The following states (and the District of Columbia) have "the most independent prescribing procedure: no requirement for physician involvement (including controlled substances schedules II through V)": Alaska, Arizona, District of Columbia, Idaho, Iowa, Maine (after two years of supervised practice), Montana, New Mexico, New Hampshire, Washington, Wisconsin (if the NP is certified as an "advanced practice nurse prescriber"), and Wyoming (Lebo, p. 5).
Evaluate participation in managed care and quality initiatives
The difference between the roles of the clinical nurse and the nurse practitioner -- though both are important components of managed care -- is significant and it is appropriate to point out those divergent roles in the healthcare field. Clinical nurses tend to zero in on "content and the application of specific knowledge" so they can make improvements on patient care, Martin Christensen writes in the Journal of Clinical Nursing (Christiansen, 2011). As to nurse practitioners, they are far more interested in "…process and how they practice in providing direct patient care to specific patient groups"; they also step into the shoes of physicians and provide very competent care that patients appreciate more than what patients normally get from doctors (Christiansen, 874).

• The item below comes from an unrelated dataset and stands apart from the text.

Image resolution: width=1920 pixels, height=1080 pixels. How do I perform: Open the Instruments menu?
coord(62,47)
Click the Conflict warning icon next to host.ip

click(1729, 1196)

The material presented in this paper focuses on advanced practical nursing -- nurse practitioners -- and what they do, how they qualify to become APRNs, and how they collaborate with physicians in order to be able to prescribe medications for patients. What has been gleaned from the literature that was used in this piece is that the APRN is more involved in critical thinking and the "theoretical application and extensive clinical experience" that paved the way for their advancement into advanced knowledge and authority (Christianson, 875). There was a time when nurses were conditioned into believing that "a title will convey their level of authority" but not the level of competence needed for that role (Christianson, 875). That belief should be thrown out the window because nurses that are getting their Master's degrees and are becoming leaders are pushing their weight around in the sense that they are becoming more like doctors than ordinary RNs; they prescribe medication; they lead; they make judgment calls; and moreover, patients prefer getting healthcare services from a APRN rather than a physician.
The important distinction to be made in the advanced practice nurse milieu is that nurses who advance into the APRN status are engaged in a process of integration, rather than being locked into learning more about healthcare content.
Leadership -- whether a nurse practitioner intended to lead or not -- should inevitably be linked to the role the APRN plays in England. Interestingly there has been a lack of specificity in terms of evaluating the role of the advanced practitioner in England, according to Newville, et al., writing in the peer-reviewed Journal of Nursing Management. Managed care in England should be seen as on the upswing given the growth of the field of advanced practitioners there. But Newville offers three purposes for advanced practitioners that appear to devalue the potential of APRNs since they are aims that any competent RN with a four-year degree could step into and complete.